Located near the northernmost tip of the peninsula, the temple compound alone is a delight to wander through, especially early in the morning before the tourist crowds descend on it.
Built in 1560 by King Setthathirat (who then promptly moved the capital of the Kingdom of a Million Elephants downriver to Vientiane), it remained in royal benefaction until 1975. Unlike most of temples in Luang Prabang, it was not razed by Chinese invader in the nineteenth century.
The sim (main building) is a wonderfully graceful building that dominates the monastery. It is thought to represent classic Luang Prabang architecture with its sweeping roofs. You need to stand at a distance to get a view of the roof, the temple’s most outstanding feature. Elegant lines curve and overlap, sweeping nearly to the ground, and evoke a bird with outstretched wings or, as the locals say, a mother hen sheltering her brood. The walls of the sim are decorated inside and out with stenciled gold motifs on a black or maroon background. As you enter the dimly lit temple and your eyes adjust to the lack of light, the gold-leaf patterns seem to float on the blackened walls.

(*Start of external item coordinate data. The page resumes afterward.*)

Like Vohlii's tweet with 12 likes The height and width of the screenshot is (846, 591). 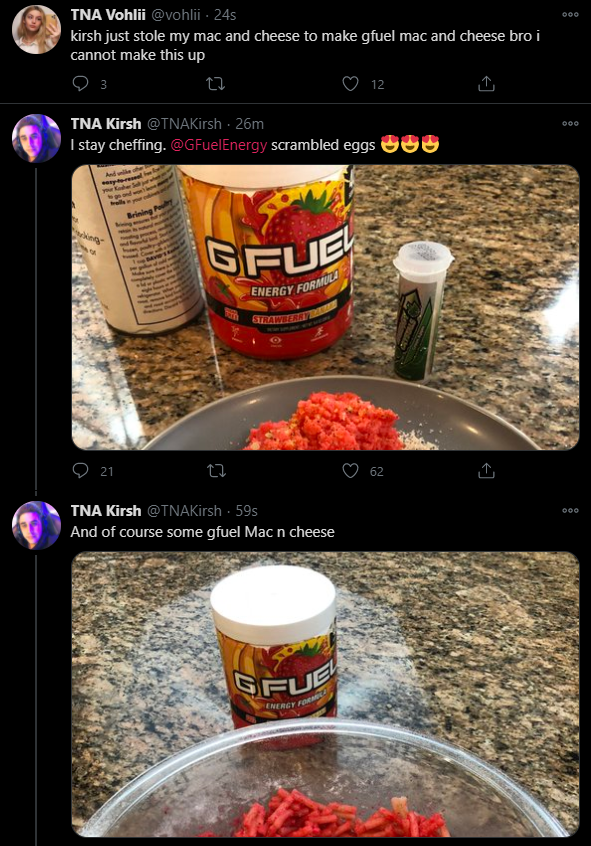351,84
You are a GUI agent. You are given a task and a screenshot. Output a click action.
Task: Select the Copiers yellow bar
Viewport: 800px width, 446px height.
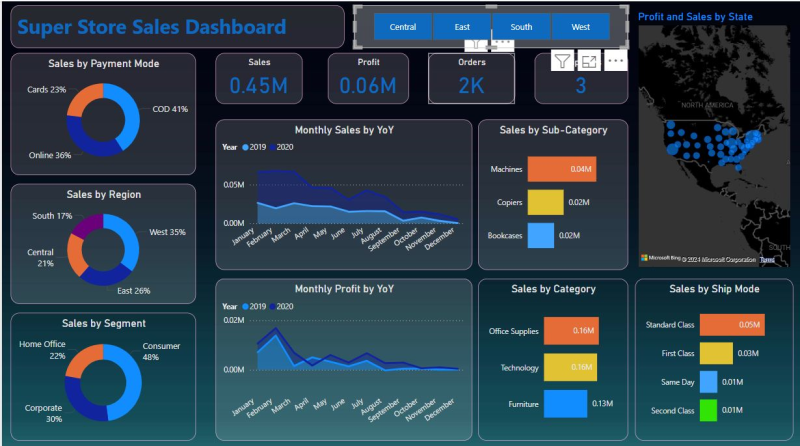[x=545, y=202]
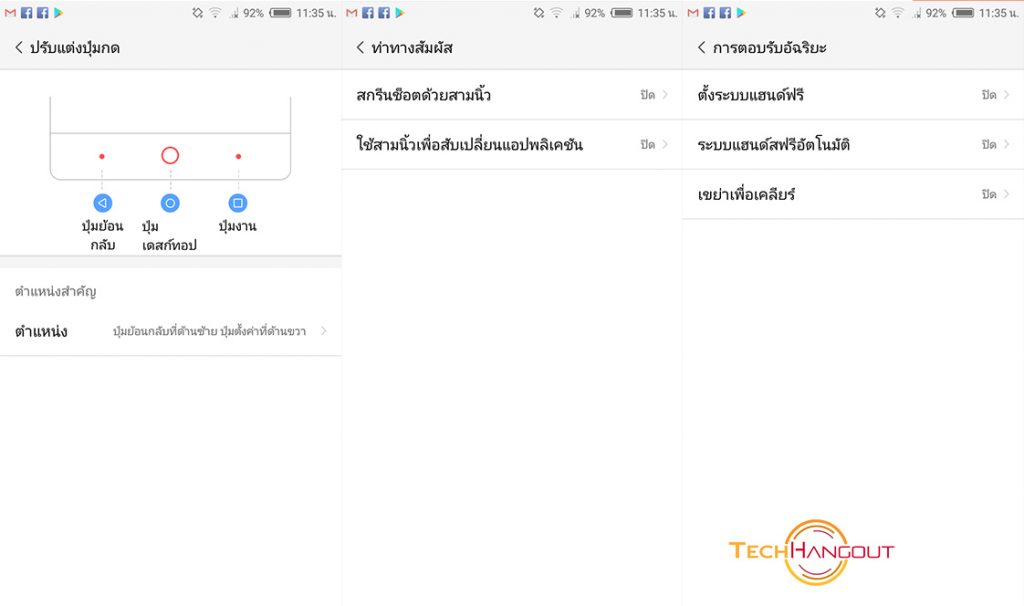Screen dimensions: 1024x606
Task: Go back from ท่าทางสัมผัส screen
Action: (360, 47)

A smaller adjoining building, houses a reclining Buddha created in classic Lao style - a rarity. Be sure to visit the chapel that has funeral hearses in it, you will also see the 10 meter high royal carriage, truly impressive.
During Lao New Year, lustral water is poured into a receptacle in the serpent’s tail and spouts from its mouth, bathing a Buddha image housed in a wooden pagoda-like structure situated near the altar. A drain in the floor of the pagoda channels the water through pipes under the floor of the sim and the water then pours from the mouth of a mirror-spangled elephant’s head located on the exterior wall.
Open daily from 8AM - 5PM, all year around
Location: Northernmost tip of the peninsula, you can freely walk to there.
Entrance fee: Adult: 20,000 Kips = 2.5 dollars.
The best visiting time is in the early morning, especially you can take a great shot of a long queue of saffron-clad monks with their black Alms-giving bowls being given offerings from the local people.